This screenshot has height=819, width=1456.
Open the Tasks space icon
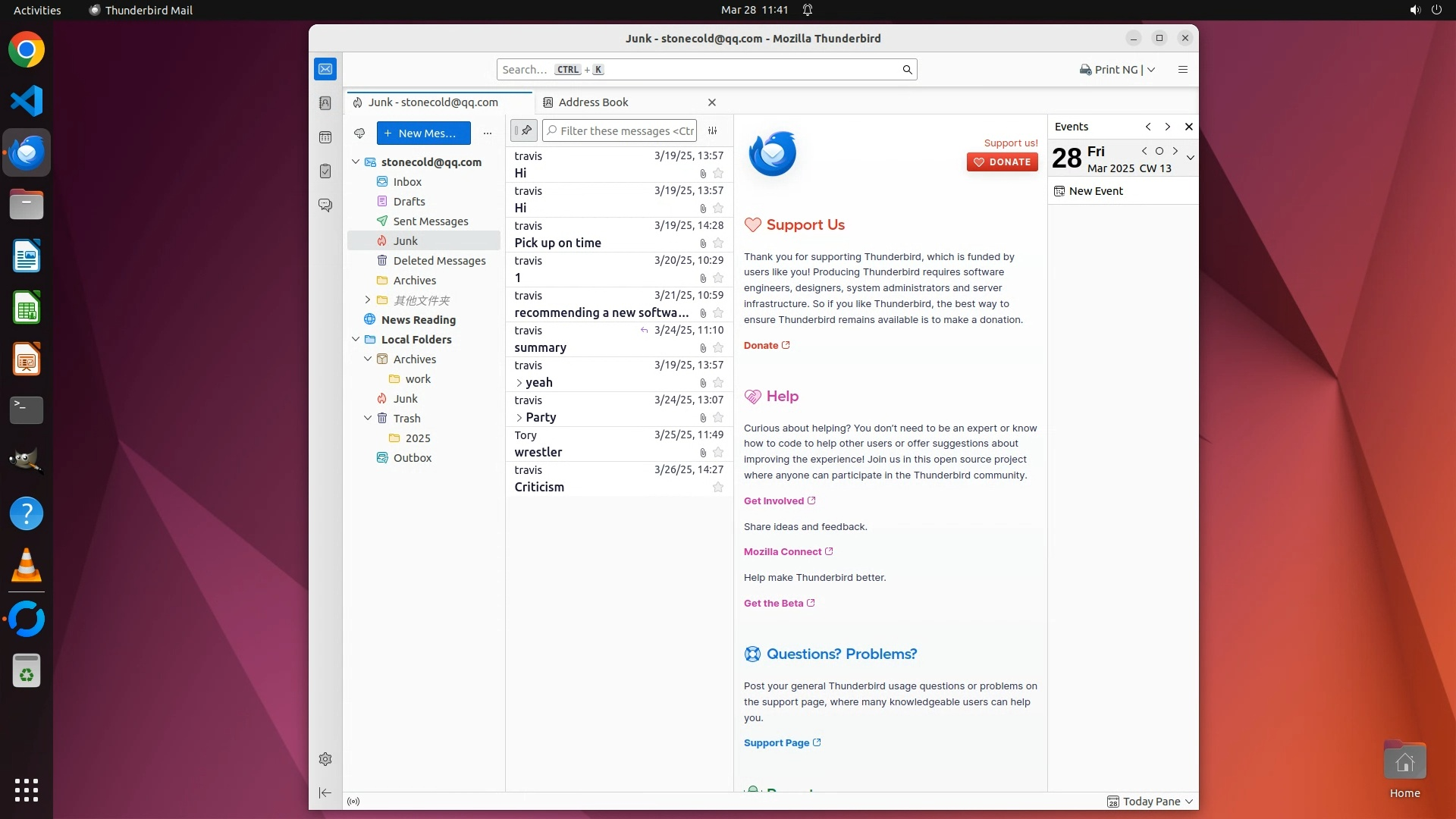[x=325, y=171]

==

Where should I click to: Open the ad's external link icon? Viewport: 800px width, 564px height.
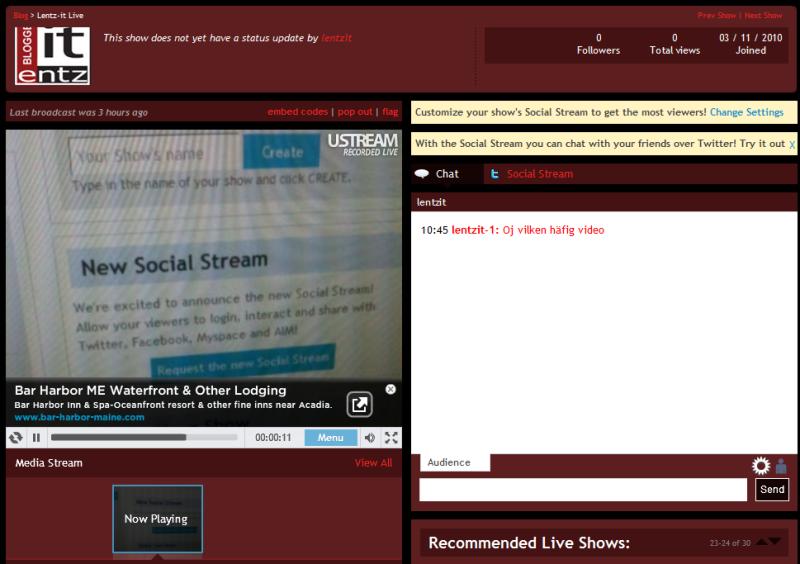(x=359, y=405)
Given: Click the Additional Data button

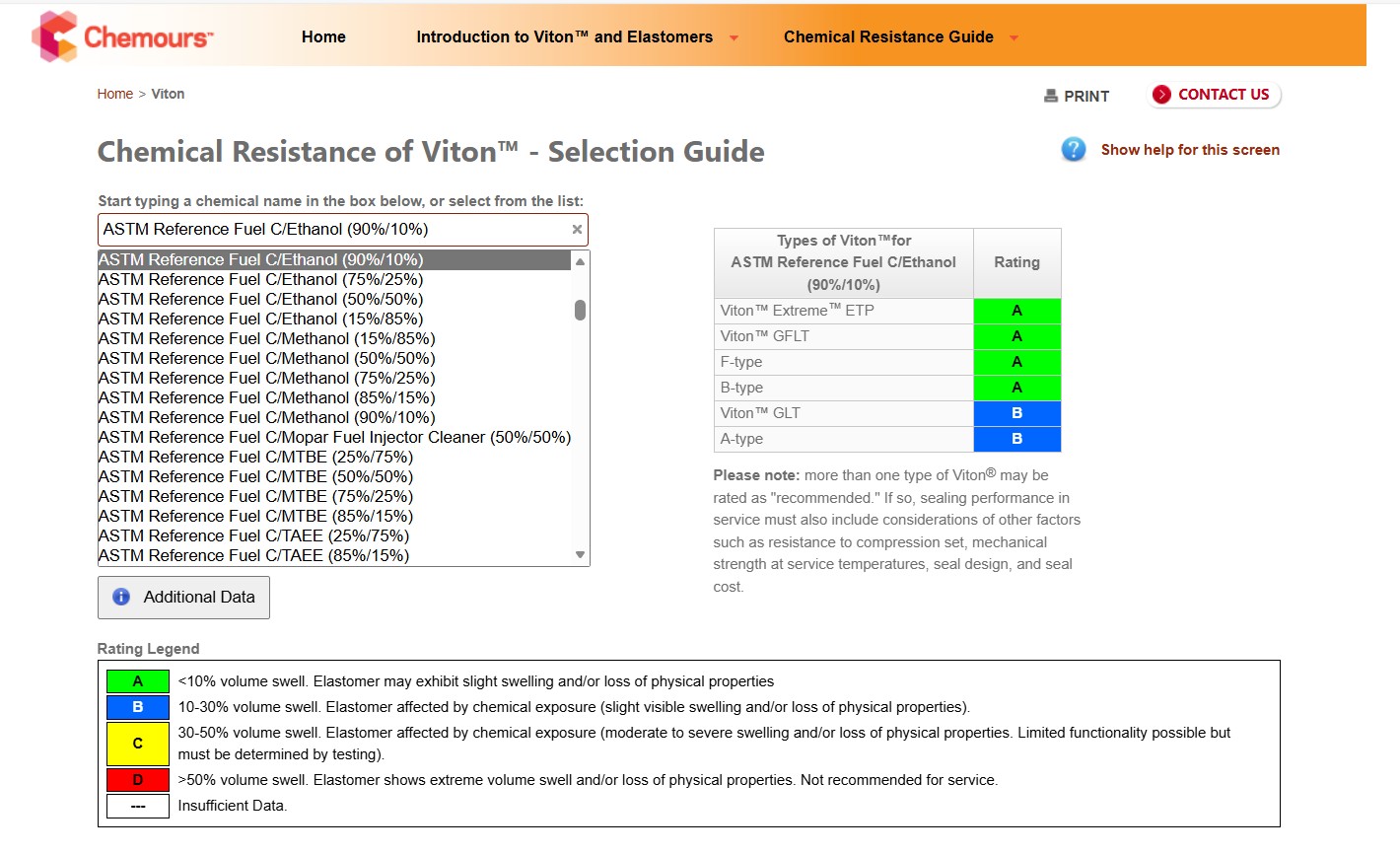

---

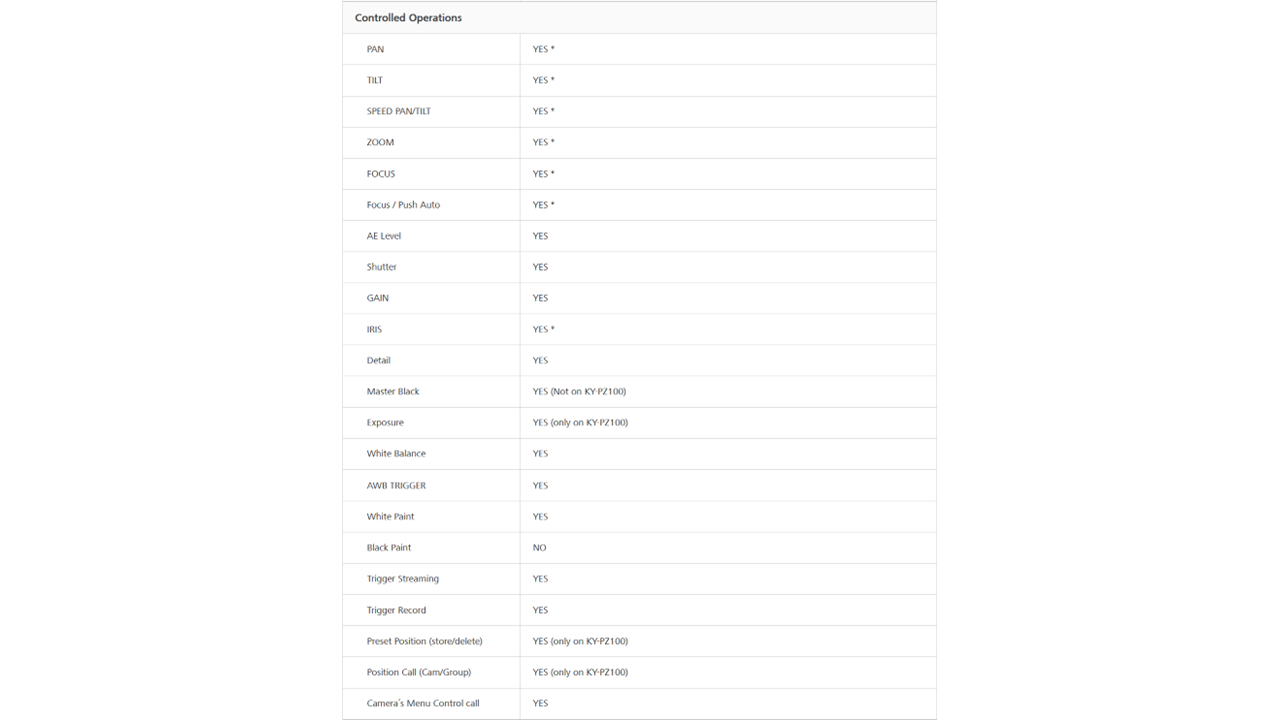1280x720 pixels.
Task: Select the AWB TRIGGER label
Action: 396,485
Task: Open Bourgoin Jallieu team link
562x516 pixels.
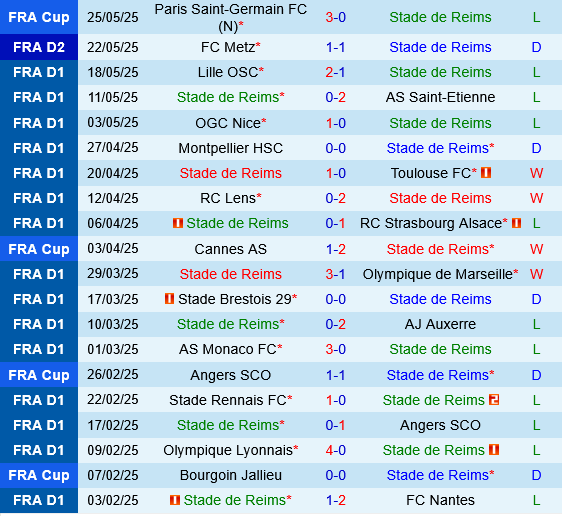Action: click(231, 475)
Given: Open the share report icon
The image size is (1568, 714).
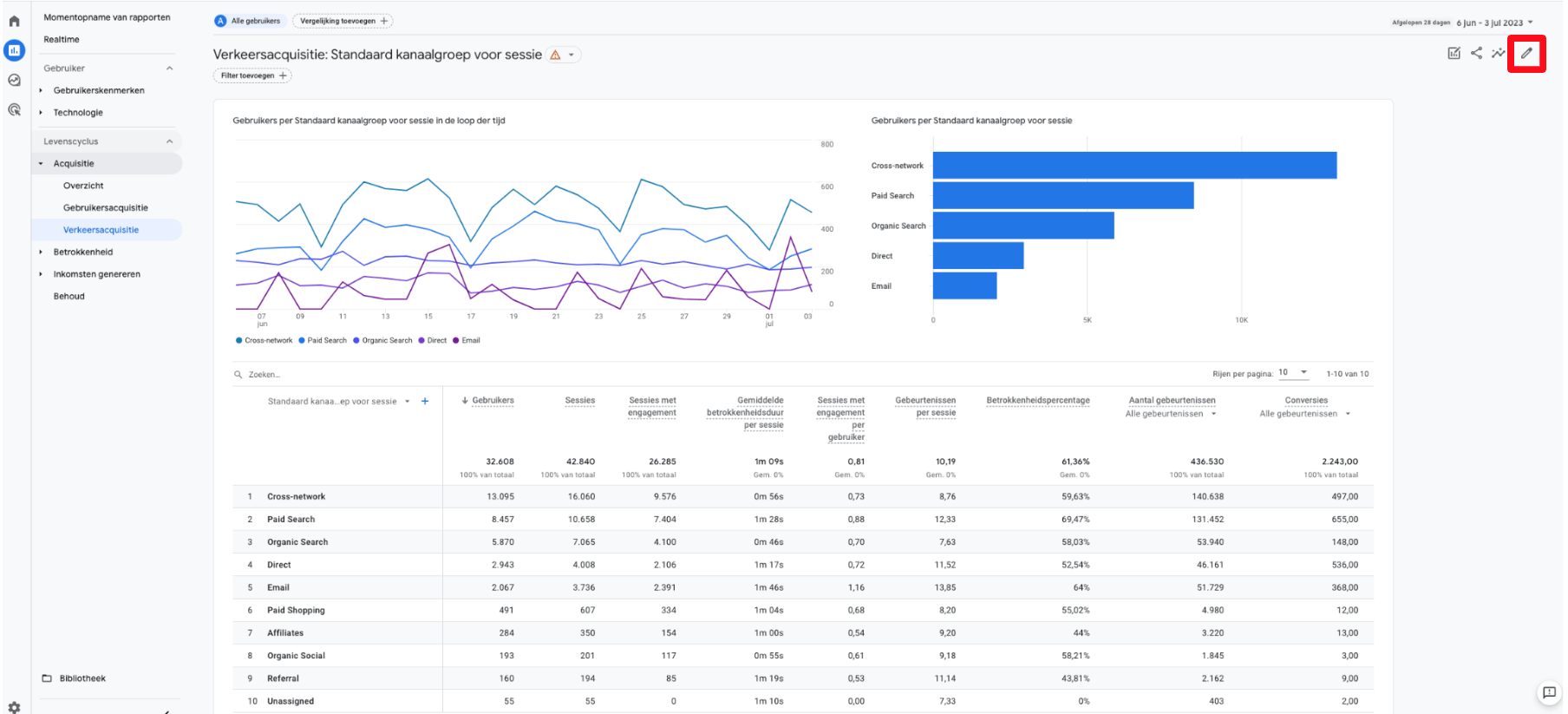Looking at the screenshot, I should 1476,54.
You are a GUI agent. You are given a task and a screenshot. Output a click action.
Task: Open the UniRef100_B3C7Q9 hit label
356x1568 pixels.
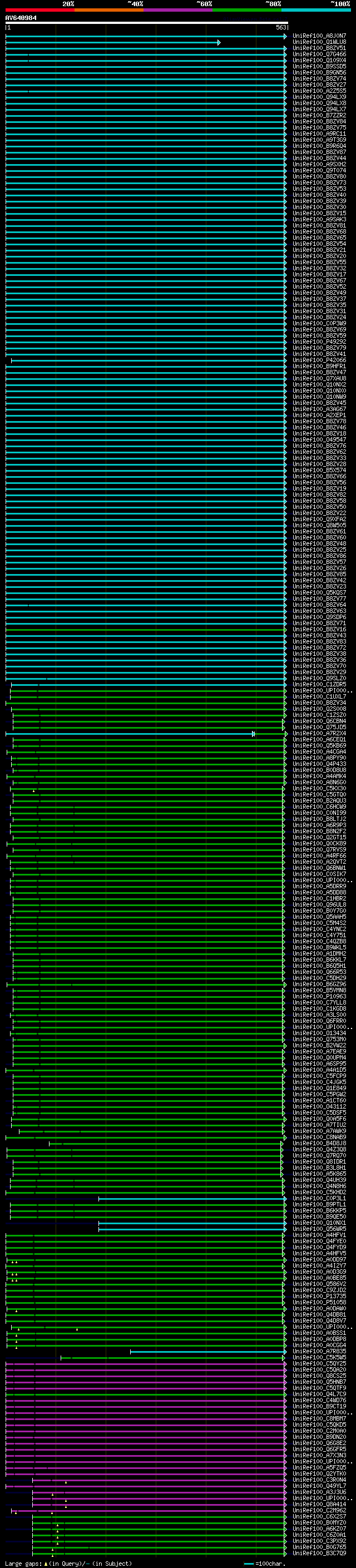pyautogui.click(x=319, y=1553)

**Task to carry out:** Which lines in the material above contain the string "label"? Copy each of those lines in full.

**Written answer:**
Task: Select the AWB TRIGGER label
Task: Open the UniRef100_B3C7Q9 hit label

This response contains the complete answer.